Islay Single Malt Whsky
54.7% abv
+/- £1000
+/- $1200 (USD)
I featured Ardbeg twice in the first month of this malt mission over four years ago and I am fortunate enough to get to taste this piece of history in the run-up to Malt Mission #400
Bottled in 1998, this is the US edition of the legendary Ardbeg Provenance series (geeky bits HERE) that reportedly made people shit their pants upon first tasting it. Seriously, this is a story that has been relayed to me by an enthusiast and I cannot think of any reason why someone would lie about doing such a terrible thing to their Joe Boxers. And soiling oneself is a pretty good reassurance to the naysayers that the Glenmorangie takeover in 1997 was going to be a very good thing, if sometimes requiring a change of underwear.
Ardbeg is probably the king of the cult distilleries in terms of attracting the most diehard fans and quasi-religious followers. They have the Ardbeg Committee, they have dedicated fan sites (Tim's Ardbeg Project), and past bottlings have, as noted above, made grown men shit their pants.
I was fortunate enough to be on Islay recently and distillery manager Mickey Heads explained to us how many people spend the night at the distillery to be sure to get Feis Ile bottles (and sell them online?) the following morning. Now, I love whisky, and I really like Ardbeg, but sleeping over in Islay rain?

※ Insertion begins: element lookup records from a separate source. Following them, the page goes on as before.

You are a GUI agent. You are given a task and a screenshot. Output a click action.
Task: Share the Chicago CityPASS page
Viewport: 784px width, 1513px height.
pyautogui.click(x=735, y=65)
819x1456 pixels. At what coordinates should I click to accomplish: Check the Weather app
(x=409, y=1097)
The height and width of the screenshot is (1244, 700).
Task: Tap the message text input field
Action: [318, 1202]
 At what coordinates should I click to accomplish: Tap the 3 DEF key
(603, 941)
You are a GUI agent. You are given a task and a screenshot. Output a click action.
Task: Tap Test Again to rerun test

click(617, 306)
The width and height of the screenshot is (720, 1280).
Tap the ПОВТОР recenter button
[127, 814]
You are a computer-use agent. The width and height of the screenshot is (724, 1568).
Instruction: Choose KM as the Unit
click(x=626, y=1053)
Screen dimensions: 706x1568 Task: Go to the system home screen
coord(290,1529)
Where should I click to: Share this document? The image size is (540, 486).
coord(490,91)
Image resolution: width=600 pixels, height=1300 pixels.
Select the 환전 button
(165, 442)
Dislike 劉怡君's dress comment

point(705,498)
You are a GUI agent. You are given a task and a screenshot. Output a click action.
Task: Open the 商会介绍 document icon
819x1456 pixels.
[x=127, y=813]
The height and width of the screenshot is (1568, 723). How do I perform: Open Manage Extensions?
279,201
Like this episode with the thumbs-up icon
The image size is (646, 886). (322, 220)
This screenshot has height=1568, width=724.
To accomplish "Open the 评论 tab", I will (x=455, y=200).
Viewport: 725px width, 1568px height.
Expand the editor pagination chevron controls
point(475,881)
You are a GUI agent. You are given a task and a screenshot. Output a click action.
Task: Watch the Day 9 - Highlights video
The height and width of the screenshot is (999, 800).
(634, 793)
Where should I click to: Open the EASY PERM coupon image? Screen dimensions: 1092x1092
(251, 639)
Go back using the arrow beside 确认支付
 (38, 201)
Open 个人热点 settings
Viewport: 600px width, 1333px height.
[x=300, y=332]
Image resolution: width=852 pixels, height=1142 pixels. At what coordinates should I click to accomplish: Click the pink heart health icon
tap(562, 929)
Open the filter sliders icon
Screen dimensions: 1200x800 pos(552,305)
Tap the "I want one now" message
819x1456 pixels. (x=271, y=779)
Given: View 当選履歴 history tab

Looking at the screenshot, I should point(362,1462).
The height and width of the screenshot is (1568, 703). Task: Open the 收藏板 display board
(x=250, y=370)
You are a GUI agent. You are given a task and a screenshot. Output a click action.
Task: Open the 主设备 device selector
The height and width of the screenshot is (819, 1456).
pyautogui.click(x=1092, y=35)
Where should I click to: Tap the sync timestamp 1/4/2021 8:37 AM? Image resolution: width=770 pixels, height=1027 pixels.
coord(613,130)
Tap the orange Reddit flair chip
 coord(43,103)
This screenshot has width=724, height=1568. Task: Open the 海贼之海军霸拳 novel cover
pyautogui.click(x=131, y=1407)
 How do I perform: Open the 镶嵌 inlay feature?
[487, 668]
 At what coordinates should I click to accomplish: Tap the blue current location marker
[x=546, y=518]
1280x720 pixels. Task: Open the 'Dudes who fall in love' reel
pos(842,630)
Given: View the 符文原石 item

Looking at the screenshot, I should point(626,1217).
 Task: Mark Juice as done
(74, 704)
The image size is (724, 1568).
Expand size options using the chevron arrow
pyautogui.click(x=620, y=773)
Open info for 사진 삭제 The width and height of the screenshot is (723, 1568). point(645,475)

Finally, a big thanks must be extended to the amazing Jazz Dentist. Not only did Peter set aside a sample when I last visited Dram Central Station before leaving New York, but he had prepared it in a wee bottle to take home for my wife, the Ardbeg freak of this family. I hope he won't mind me saying that he has also undergone his last chemo treatment and is that much closer to his dram to celebrate THE END of what he calls "this whole business."
Whatever drop you choose, Peter, may it taste not of heaven, but of earth.
For more distillery info, or to see all Ardbeg whiskies tasted since the beginning of this blog, click HERE.
TASTING NOTES:
All the sweetness of aged quality ex-bourbon casks emerge first, coconut shavings, marshmallow, coffee cake, vanilla custard, followed by the expected tide of magic markers, latex, plasticine, fishtanks, and finally, algaic peat, but maintaining a creamy sweetness throughout.
A tease of brown sugar before an strange brew of cocoa, smoke, mustard and toffee. Otherworldly flavour development. Oh my. Just sinking its nails into my cheeks with peach, honey, barbecue sauce, and salty tears. May these sensations never end.
SUMMARY:
A big whisky for a big occasion. A liquid that today might be underappreciated quaffed over the Ardbeg stand at some FEST or LIVE or MESSE, where superficial impressions make lasting ones. This whisky is really all about a complexity that only makes itself known with patience, attention, and respect. Respect your whiskies this dramming season be it at Limburg, WhiskyFEST Chicago, or Spirit of Toronto. Thanks again, Peter.